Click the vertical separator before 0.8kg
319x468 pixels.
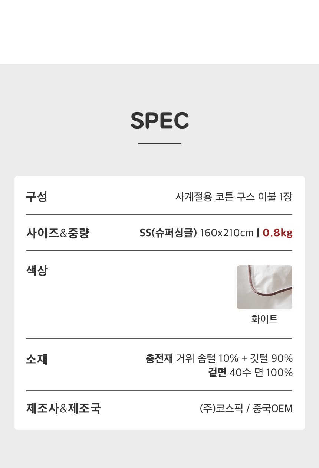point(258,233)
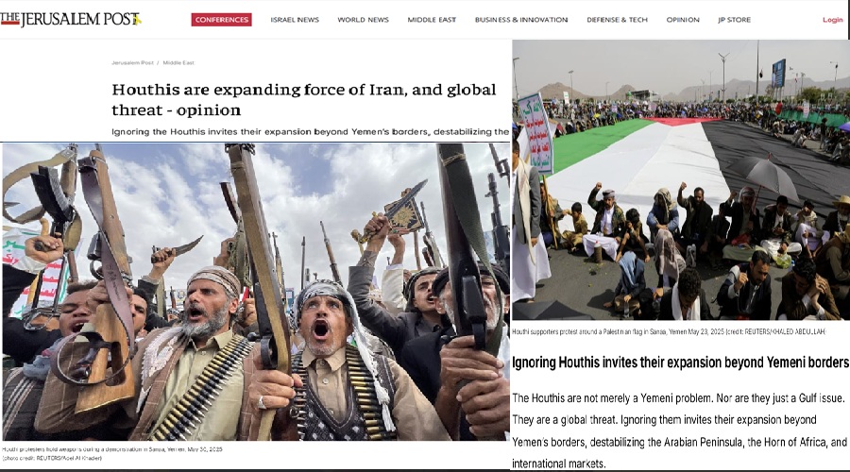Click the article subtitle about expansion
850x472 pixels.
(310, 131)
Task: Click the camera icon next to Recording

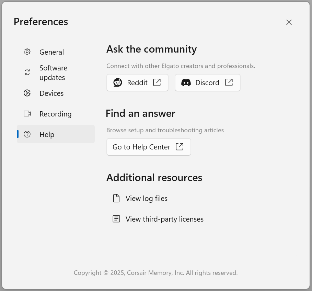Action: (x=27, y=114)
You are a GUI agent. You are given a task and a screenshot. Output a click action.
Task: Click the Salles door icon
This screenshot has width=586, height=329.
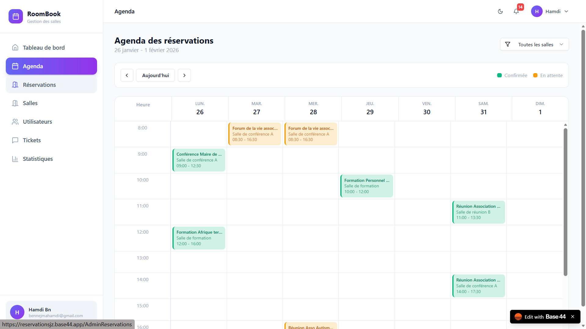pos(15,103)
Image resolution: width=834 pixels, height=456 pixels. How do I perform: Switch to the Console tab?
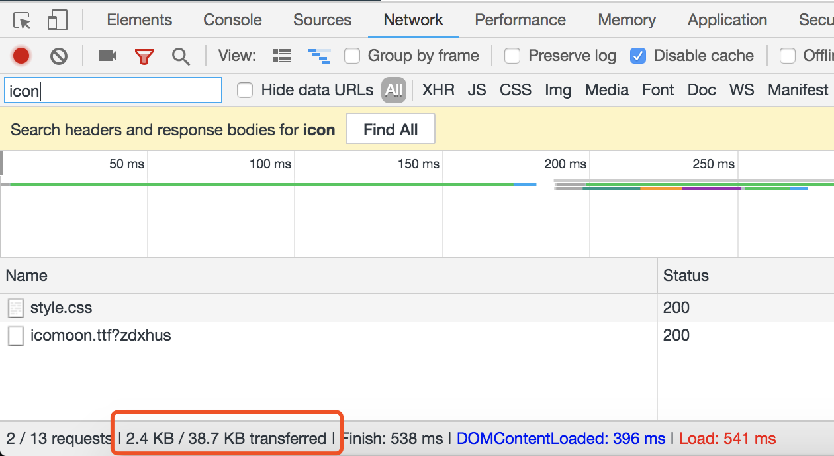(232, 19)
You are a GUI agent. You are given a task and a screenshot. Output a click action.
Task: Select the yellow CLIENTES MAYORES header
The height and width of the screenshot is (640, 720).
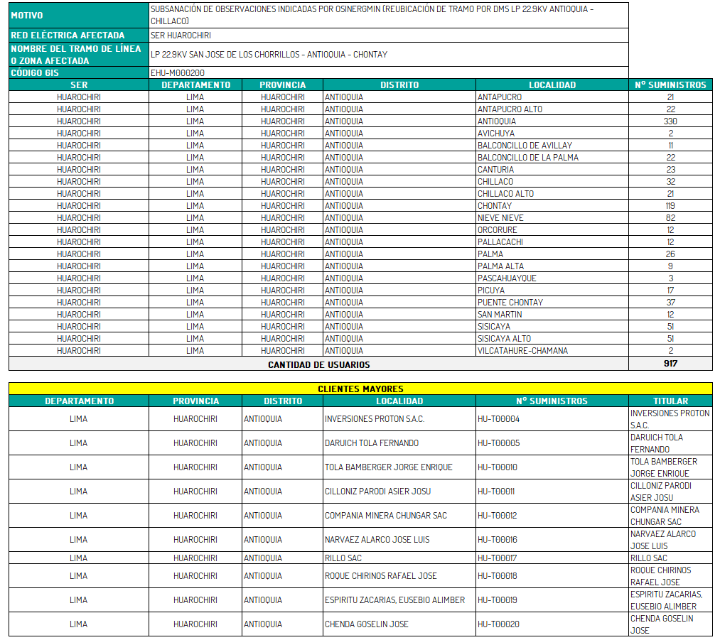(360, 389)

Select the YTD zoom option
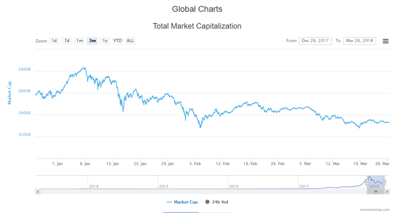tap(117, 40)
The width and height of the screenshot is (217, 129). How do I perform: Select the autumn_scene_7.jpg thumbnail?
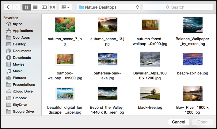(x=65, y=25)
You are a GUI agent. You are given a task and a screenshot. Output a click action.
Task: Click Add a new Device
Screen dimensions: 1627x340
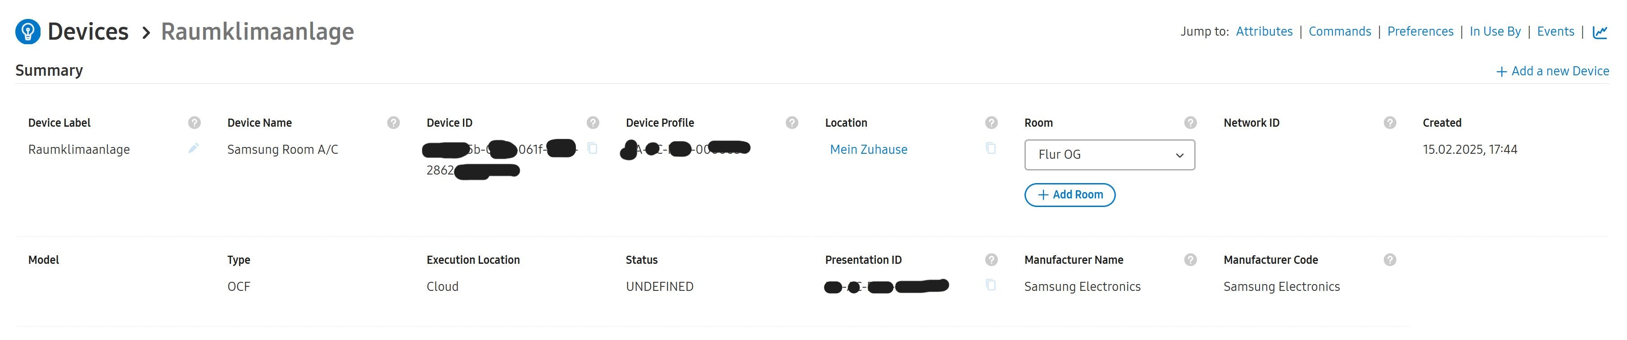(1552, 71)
______________________________
== Exercise objective ==
Each entry above must be set down word for word; none of its pictures belong in the copy.

== Solution for this task ==
Click the vertical separator before 0.8kg
319x468 pixels.
point(258,233)
Click the article subtitle about expansion
850x472 pixels.
(310, 131)
Task: Click the camera icon next to Recording

Action: (x=27, y=114)
You are a GUI agent. You are given a task and a screenshot. Output a click action.
Task: Click the Salles door icon
This screenshot has width=586, height=329.
pos(15,103)
Image resolution: width=834 pixels, height=456 pixels. How do I perform: Switch to the Console tab?
(232, 19)
You are a GUI agent. You are given a task and a screenshot. Output a click action.
Task: Select the yellow CLIENTES MAYORES header
The height and width of the screenshot is (640, 720).
(360, 389)

Select the YTD zoom option
tap(117, 40)
The width and height of the screenshot is (217, 129). How do I perform: Select the autumn_scene_7.jpg thumbnail?
(x=65, y=25)
You are a GUI agent. You are given a task and a screenshot. Output a click action.
Task: Click Add a new Device
Screen dimensions: 1627x340
(1552, 71)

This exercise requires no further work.